[Records for the task Boundary: Start]

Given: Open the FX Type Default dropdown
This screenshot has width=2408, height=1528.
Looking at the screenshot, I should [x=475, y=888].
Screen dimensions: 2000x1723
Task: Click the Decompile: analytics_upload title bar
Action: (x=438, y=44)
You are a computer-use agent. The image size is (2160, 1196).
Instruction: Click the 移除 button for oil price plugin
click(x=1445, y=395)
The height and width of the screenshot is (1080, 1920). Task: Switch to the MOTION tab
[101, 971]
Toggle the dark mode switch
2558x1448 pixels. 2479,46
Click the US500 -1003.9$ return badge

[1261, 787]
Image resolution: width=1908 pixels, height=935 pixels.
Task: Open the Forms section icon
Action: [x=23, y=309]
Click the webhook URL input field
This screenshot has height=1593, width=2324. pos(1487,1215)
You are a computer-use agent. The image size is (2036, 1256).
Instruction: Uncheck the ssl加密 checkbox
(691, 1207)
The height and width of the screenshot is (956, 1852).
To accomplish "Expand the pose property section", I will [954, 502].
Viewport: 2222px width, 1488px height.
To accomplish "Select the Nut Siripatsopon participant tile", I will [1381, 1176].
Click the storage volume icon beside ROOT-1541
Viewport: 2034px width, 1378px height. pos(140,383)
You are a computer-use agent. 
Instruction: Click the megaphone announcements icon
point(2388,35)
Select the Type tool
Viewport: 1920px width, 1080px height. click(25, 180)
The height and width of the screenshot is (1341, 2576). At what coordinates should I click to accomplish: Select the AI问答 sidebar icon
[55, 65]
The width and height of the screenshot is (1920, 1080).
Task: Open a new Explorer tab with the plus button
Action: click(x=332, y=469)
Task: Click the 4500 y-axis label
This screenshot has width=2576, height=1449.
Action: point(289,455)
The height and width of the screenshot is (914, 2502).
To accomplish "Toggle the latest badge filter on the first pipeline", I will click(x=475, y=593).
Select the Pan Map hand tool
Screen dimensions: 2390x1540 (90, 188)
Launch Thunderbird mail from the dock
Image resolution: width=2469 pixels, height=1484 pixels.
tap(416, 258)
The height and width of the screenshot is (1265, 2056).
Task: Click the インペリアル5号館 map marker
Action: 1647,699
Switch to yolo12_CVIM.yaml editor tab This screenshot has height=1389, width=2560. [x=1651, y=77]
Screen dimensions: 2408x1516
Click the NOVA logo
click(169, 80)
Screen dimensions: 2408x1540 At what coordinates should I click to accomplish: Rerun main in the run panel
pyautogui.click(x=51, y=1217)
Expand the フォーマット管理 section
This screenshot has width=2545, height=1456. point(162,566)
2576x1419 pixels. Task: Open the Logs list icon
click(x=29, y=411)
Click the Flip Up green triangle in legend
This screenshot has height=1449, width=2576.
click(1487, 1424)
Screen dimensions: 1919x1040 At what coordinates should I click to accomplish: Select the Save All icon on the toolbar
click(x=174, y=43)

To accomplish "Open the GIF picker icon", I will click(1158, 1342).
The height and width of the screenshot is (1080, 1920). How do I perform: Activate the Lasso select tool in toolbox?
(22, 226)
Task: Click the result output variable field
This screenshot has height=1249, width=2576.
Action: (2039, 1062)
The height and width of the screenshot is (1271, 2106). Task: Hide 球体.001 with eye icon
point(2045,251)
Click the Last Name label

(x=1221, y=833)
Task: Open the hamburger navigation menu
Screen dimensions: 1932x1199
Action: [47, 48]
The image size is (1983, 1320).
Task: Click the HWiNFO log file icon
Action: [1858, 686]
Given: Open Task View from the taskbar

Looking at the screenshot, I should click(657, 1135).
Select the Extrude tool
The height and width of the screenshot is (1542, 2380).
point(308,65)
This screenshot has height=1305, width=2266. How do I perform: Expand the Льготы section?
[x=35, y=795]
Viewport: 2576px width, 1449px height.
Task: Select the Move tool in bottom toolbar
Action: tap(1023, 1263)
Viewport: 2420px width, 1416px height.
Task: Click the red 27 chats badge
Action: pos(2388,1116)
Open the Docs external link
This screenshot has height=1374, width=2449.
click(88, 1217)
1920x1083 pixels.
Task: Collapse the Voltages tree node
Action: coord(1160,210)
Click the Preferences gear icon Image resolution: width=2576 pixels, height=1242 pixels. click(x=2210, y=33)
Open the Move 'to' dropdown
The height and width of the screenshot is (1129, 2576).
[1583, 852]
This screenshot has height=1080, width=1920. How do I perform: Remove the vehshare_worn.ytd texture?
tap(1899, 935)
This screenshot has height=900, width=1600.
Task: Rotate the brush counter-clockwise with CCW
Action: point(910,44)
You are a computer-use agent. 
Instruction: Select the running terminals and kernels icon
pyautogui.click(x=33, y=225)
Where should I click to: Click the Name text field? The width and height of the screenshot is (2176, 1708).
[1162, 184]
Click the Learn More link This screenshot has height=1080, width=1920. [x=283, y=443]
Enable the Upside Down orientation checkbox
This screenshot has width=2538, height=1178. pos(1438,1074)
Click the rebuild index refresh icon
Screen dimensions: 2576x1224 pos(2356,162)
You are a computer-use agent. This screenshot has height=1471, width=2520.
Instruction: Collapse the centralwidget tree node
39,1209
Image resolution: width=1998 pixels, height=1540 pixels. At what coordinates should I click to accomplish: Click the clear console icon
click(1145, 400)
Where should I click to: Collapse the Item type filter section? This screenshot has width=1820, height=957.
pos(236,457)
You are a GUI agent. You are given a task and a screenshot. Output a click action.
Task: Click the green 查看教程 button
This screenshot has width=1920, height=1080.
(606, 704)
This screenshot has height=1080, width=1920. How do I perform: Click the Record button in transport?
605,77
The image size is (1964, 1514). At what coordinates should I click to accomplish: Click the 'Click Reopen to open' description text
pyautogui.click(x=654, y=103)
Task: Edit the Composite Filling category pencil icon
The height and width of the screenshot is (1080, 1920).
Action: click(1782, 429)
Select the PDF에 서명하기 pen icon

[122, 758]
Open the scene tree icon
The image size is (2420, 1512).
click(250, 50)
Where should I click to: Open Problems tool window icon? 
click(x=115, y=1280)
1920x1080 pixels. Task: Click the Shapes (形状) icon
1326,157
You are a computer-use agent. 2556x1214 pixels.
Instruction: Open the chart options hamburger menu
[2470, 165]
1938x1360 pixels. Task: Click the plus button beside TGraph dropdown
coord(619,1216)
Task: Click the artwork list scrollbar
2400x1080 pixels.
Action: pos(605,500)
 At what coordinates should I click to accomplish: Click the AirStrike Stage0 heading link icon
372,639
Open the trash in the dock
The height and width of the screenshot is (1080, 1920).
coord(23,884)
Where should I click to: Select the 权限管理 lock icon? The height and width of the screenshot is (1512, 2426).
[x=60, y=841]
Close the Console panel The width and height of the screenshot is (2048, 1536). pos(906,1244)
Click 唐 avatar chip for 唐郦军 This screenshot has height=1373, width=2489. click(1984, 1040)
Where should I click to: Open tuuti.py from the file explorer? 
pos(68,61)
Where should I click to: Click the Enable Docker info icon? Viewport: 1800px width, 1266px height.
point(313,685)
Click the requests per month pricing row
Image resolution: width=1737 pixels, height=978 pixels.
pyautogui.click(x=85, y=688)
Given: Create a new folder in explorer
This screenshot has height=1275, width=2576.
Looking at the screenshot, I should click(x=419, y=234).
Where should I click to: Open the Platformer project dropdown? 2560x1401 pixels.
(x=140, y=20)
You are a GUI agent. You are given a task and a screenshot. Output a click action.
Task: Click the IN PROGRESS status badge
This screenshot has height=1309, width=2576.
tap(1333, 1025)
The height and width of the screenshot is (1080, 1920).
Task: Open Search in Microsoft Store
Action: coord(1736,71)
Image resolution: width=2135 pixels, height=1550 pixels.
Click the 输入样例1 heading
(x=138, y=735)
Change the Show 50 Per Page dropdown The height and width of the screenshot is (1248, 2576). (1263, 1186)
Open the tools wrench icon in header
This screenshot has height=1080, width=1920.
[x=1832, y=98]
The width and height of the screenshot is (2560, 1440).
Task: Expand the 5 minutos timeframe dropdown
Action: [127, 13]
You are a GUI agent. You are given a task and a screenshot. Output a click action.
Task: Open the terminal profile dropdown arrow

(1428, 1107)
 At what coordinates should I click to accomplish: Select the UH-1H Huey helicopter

[Records for the task Boundary: End]

### Assignment
Starting at the line that contains "Change the Show", retype every line through the end of the records exactly, and nothing else.

### Output below
Change the Show 50 Per Page dropdown The height and width of the screenshot is (1248, 2576). (1263, 1186)
Open the tools wrench icon in header
This screenshot has height=1080, width=1920.
[x=1832, y=98]
The width and height of the screenshot is (2560, 1440).
Task: Expand the 5 minutos timeframe dropdown
Action: [127, 13]
You are a GUI agent. You are given a task and a screenshot. Output a click action.
Task: Open the terminal profile dropdown arrow

(1428, 1107)
 At what coordinates should I click to accomplish: Select the UH-1H Huey helicopter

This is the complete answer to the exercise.